The day was beautiful – partly sunny and cool – and the Current River was not overpopulated with human kind. The journey was mostly uneventful until one particular tight turn in the river. That was memorable. Let’s call it Devil’s Bend.

As such hazards go, trees and debris extend out into the river in such a way that the current draws you directly into it all. That often spells a spill. And so it was, that we capsized then and there, as did many of the canoes following us. In and of itself, such an occurrence does not spell a disaster; gather up your things, stay with the boat until you can unswamp it and get waterworthy again.

No, the hard part comes with what is unseen. The most difficult challenge of negotiating such a spot is found in its unseen dimensions. For me the unseen thing was a submerged stump, and as I capsized my ribs became intimately acquainted with it. Ouchy. Take the wind out of you ouchy. Think you broke your ribs ouchy.

Happily, the end of that story is a good one. Rest, Ibuprofen and an elastic wrap pretty well took care of it. And time, of course.

Known obstacles provide the advantage of forewarning. They may still be difficult, to be sure, and stretch you to your limits. But the concealed obstacles slap you silly as you are unaware and unprepared. In a moment your life is turned upside down. The current sweeps you across painful objects.
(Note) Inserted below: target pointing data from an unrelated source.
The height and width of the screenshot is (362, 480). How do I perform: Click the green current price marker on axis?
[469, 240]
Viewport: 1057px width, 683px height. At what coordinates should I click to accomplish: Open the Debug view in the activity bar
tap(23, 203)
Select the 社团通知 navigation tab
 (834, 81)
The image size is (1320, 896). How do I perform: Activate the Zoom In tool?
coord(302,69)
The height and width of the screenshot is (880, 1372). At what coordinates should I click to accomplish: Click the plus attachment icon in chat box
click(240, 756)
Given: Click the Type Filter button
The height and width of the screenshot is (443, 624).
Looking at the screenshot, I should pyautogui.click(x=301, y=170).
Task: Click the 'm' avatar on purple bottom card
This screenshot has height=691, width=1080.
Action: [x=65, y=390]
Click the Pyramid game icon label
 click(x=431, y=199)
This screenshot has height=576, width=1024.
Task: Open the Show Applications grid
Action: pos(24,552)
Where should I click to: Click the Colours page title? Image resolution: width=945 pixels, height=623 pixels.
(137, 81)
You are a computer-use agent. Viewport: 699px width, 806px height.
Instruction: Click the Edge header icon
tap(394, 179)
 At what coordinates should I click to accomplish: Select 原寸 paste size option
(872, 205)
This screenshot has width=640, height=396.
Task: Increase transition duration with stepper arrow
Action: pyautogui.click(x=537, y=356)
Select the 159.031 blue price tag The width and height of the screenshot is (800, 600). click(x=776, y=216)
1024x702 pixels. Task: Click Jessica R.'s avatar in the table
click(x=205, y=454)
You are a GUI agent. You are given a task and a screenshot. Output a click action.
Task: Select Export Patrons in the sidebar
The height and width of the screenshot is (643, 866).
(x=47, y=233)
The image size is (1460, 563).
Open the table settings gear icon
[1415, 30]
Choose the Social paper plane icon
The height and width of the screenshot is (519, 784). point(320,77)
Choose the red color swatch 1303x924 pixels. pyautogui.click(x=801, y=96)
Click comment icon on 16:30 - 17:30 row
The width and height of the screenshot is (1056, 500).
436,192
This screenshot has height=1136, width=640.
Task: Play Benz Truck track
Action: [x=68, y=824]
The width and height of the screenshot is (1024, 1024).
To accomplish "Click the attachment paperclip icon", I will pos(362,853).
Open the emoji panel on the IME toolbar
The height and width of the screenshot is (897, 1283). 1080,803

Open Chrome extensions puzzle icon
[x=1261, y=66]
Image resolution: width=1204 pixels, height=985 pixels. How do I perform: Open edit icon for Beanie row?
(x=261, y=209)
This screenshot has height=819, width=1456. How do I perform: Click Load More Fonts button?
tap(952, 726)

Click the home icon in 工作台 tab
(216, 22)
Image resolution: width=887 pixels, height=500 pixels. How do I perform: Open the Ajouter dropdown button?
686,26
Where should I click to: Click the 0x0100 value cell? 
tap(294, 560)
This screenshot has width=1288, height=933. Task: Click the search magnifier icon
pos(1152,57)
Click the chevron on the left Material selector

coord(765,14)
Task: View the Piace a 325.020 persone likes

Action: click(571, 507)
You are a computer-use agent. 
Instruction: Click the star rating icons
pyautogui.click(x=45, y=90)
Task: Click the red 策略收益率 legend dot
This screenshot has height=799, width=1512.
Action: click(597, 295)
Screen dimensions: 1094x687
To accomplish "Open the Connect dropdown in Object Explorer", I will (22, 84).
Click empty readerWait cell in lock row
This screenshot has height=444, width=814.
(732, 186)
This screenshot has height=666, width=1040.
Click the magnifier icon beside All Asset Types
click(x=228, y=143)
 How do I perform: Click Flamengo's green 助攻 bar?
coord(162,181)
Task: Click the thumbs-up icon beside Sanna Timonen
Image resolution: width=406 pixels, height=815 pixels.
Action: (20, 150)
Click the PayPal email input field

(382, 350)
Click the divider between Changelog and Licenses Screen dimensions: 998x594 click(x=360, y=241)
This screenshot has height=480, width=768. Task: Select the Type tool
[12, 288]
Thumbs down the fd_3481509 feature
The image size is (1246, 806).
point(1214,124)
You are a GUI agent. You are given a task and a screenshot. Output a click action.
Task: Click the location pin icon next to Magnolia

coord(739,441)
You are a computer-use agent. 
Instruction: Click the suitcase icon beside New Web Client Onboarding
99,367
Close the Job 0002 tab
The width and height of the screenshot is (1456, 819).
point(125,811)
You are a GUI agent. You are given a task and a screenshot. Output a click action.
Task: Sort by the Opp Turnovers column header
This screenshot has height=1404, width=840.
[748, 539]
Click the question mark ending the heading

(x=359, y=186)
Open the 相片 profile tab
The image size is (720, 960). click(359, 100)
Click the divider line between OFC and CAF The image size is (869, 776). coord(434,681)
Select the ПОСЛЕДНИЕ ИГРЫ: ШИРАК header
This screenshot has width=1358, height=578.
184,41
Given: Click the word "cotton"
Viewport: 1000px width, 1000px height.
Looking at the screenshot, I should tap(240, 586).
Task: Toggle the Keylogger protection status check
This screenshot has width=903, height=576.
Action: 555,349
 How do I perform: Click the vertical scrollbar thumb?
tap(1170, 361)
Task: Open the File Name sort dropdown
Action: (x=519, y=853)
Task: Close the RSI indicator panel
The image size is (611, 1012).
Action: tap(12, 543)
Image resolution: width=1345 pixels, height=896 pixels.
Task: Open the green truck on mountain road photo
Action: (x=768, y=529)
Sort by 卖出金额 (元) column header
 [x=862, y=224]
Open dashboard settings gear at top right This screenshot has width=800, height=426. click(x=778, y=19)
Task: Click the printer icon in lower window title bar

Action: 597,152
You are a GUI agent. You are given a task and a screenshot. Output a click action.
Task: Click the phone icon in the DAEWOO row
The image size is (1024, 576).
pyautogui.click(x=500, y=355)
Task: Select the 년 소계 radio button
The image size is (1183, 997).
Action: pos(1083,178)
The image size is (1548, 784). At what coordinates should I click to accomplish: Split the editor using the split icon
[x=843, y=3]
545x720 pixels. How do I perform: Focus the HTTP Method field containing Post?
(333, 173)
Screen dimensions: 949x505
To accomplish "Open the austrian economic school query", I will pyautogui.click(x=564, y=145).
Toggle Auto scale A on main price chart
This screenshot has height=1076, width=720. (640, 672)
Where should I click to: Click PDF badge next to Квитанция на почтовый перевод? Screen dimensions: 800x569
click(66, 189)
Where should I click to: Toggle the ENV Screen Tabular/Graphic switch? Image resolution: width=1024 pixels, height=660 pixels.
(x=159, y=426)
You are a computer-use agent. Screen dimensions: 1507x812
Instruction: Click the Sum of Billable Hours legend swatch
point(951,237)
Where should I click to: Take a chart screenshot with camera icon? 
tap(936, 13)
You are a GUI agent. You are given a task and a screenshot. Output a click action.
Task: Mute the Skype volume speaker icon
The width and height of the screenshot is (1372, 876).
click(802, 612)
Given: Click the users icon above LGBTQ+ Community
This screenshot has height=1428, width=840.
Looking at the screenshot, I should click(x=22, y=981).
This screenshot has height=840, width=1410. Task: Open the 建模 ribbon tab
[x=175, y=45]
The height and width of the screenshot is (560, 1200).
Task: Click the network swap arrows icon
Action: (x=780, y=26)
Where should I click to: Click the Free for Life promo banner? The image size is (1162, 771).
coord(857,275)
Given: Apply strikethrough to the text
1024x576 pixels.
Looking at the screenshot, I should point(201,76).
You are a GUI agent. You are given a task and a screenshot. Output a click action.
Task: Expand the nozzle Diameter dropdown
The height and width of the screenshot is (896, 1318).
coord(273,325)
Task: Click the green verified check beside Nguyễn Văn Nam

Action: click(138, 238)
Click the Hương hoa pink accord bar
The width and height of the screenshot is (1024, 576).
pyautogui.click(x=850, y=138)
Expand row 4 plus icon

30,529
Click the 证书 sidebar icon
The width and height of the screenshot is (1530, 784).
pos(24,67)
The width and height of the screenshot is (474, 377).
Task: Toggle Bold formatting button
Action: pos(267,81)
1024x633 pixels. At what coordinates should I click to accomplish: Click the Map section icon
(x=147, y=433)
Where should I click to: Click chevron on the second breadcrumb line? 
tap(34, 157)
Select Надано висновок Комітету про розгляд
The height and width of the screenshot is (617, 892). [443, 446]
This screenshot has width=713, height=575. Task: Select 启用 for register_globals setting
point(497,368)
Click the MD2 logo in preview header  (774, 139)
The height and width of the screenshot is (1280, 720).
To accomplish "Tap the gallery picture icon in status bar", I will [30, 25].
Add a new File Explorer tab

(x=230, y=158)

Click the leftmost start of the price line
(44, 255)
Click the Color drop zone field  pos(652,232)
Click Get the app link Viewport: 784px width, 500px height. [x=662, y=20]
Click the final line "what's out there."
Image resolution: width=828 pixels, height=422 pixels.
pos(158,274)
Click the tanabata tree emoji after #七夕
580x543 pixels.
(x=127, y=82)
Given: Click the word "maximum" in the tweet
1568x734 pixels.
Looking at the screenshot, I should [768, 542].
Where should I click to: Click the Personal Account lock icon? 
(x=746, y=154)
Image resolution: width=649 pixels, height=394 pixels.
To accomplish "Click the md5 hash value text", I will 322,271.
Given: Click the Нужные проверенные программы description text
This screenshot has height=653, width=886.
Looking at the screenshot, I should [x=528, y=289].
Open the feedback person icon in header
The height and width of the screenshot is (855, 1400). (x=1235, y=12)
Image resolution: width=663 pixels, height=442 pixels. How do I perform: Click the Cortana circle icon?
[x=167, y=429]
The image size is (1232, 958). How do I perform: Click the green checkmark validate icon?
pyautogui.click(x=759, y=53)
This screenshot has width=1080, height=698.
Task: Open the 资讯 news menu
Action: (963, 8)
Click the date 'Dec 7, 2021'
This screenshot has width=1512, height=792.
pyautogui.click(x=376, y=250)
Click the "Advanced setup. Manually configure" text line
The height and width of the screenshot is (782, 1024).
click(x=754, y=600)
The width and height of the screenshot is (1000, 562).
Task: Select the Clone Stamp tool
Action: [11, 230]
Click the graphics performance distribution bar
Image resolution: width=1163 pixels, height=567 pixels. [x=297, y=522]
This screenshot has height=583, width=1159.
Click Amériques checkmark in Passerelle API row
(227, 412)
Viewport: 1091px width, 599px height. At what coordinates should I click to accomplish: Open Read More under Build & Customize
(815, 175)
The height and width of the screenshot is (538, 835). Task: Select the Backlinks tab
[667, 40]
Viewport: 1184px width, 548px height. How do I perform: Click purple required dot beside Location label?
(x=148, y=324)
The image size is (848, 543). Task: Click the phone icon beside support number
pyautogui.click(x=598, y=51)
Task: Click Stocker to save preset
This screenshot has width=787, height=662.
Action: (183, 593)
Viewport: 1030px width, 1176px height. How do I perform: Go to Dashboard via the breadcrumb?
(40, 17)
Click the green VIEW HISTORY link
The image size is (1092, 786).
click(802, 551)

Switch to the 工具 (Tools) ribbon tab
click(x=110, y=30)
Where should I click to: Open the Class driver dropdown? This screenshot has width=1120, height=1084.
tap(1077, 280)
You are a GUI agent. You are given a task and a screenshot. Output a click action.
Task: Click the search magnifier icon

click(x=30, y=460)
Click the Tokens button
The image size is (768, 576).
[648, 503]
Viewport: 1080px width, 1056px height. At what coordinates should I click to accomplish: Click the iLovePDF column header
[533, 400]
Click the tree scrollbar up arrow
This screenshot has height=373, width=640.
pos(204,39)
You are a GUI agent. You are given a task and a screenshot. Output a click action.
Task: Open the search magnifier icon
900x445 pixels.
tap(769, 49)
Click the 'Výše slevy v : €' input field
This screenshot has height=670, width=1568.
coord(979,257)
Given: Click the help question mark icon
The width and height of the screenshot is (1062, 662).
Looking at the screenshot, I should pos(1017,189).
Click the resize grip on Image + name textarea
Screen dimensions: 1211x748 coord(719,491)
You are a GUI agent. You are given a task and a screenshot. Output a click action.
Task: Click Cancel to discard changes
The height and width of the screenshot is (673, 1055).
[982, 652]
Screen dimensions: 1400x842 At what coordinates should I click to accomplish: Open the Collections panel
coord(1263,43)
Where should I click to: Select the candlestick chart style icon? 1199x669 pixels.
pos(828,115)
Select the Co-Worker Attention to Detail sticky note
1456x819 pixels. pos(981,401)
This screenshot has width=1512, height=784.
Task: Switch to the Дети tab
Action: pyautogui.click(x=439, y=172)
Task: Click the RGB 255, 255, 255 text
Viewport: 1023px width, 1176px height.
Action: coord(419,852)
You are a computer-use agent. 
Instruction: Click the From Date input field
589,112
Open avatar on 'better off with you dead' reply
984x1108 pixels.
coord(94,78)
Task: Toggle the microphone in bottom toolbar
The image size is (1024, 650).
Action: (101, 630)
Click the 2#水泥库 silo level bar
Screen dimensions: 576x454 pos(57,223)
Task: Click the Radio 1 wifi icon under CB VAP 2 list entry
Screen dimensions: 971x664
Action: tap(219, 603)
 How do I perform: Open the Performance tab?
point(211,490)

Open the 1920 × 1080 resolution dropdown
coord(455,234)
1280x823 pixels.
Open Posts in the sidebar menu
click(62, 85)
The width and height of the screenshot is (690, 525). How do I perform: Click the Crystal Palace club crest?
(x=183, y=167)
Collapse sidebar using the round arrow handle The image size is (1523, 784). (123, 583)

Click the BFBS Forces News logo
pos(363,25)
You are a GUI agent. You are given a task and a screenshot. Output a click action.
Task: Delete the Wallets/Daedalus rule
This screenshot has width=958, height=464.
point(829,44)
Concealed obstacles have the advantage of surprise, and they don’t waste a bit of it.

When that happens, and it will, the rule book changes. If you have never felt especially good at improvisation, you had best let go of that inhibition. All of the variables and relative chaos surface with one question: Now how will you respond? It’s not as though you have the luxury to debate whether it is fair, could have been avoided or if others have encountered the same predicament before. Those ruminations are legitimate, but come later. Right now, hanging horizontal in the stream, with as many unknowns as knowns,  one must decide and act.

Those concealed obstacles destroy some people. They make others stronger. And almost everyone is changed by them, in one way or the other. Whether they be enormous health challenges, a shift in employment, or a personal crisis, the river not only changes our situation but changes us. And it’s not all bad, if you survive it, that is.

Life is not for sissies. That much we know. But for each hidden obstacle that threatens to undo us, there are a thousand glints of beauty that have the potential to melt the ice crystals clinging to the underside of our hearts. Keep on the lookout for those, too. They are also frequently hidden from view, waiting to knock us out of our boats, strike us with grace, and take us where we never imagined we would go.

  1. Sam Wright says:

    Well said Tim. For me, being knocked out of a boat and landing on a stump is easier to deal with than being knocked from my metaphorical boat and hitting my metaphorical stump. Bruised ribs sure heal quicker then the bruised heart or mind.

  2. Jan Coffman says:

    “If only we could see the endless string of consequences that result from our smallest actions. But we can’t know better until knowing better is useless.”